Direction: Rewrite the rows below, swapping every "coordinates" for "spot" and keeping everything else the same. Leave the pictures out.
* START *
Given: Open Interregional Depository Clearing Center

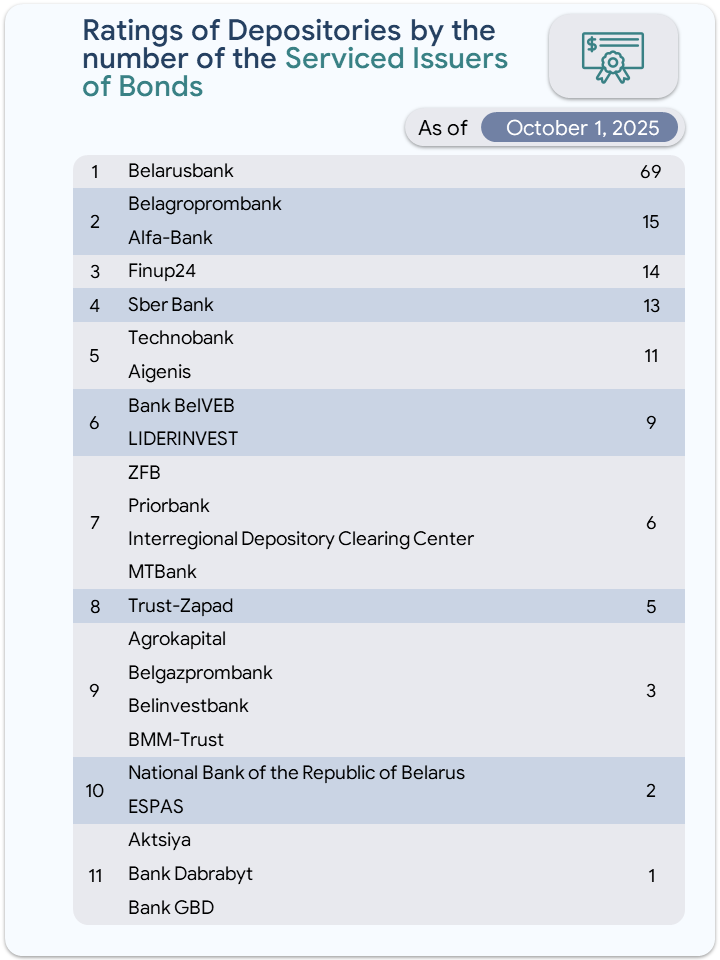Looking at the screenshot, I should tap(300, 539).
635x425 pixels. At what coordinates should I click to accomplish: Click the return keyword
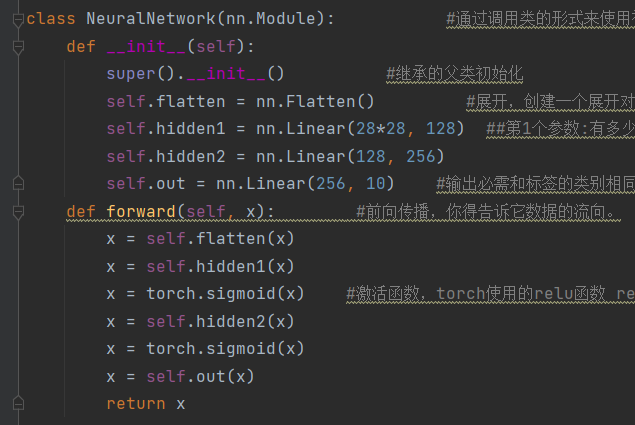136,404
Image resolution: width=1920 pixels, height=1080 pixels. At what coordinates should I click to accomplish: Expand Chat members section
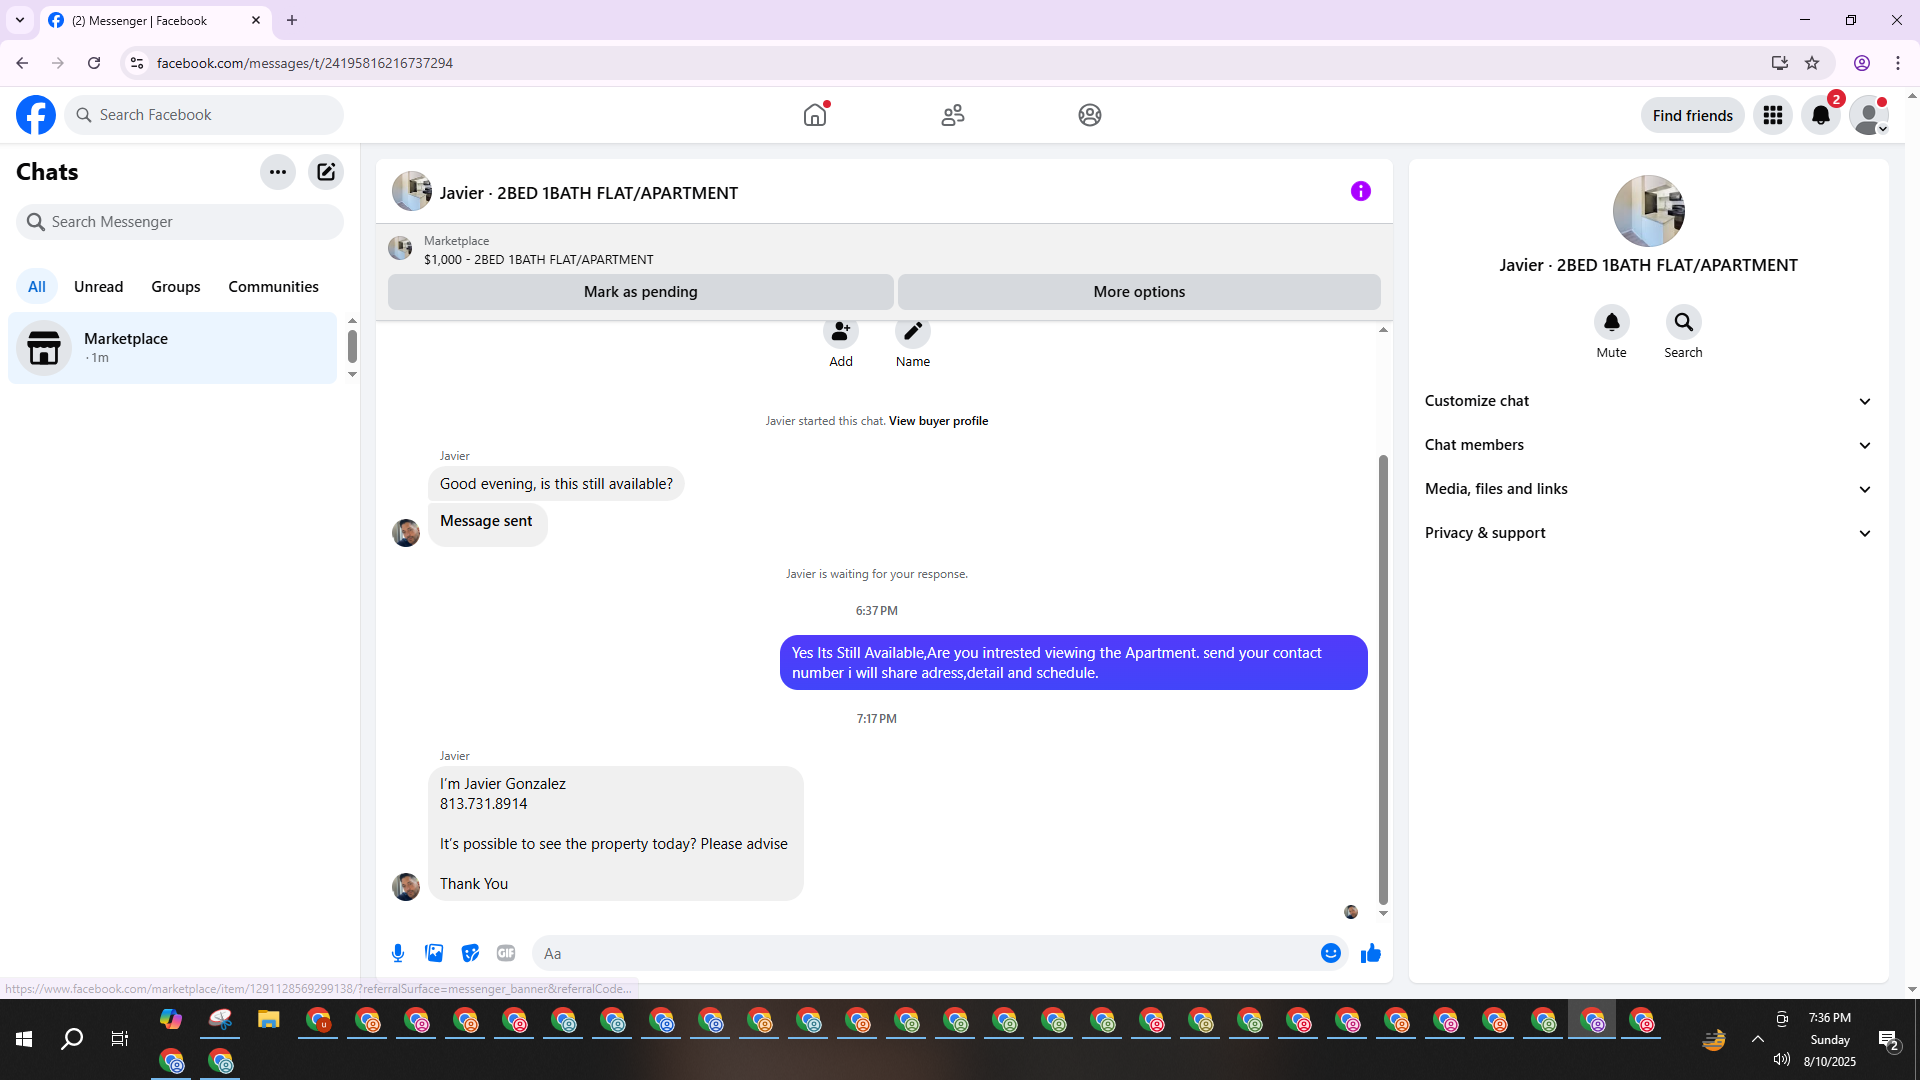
* END *
Output below:
Given: Open Interregional Depository Clearing Center

Looking at the screenshot, I should tap(300, 539).
635x425 pixels. At what spot should I click to accomplish: Click the return keyword
136,404
Image resolution: width=1920 pixels, height=1080 pixels. At what spot should I click to accomplish: Expand Chat members section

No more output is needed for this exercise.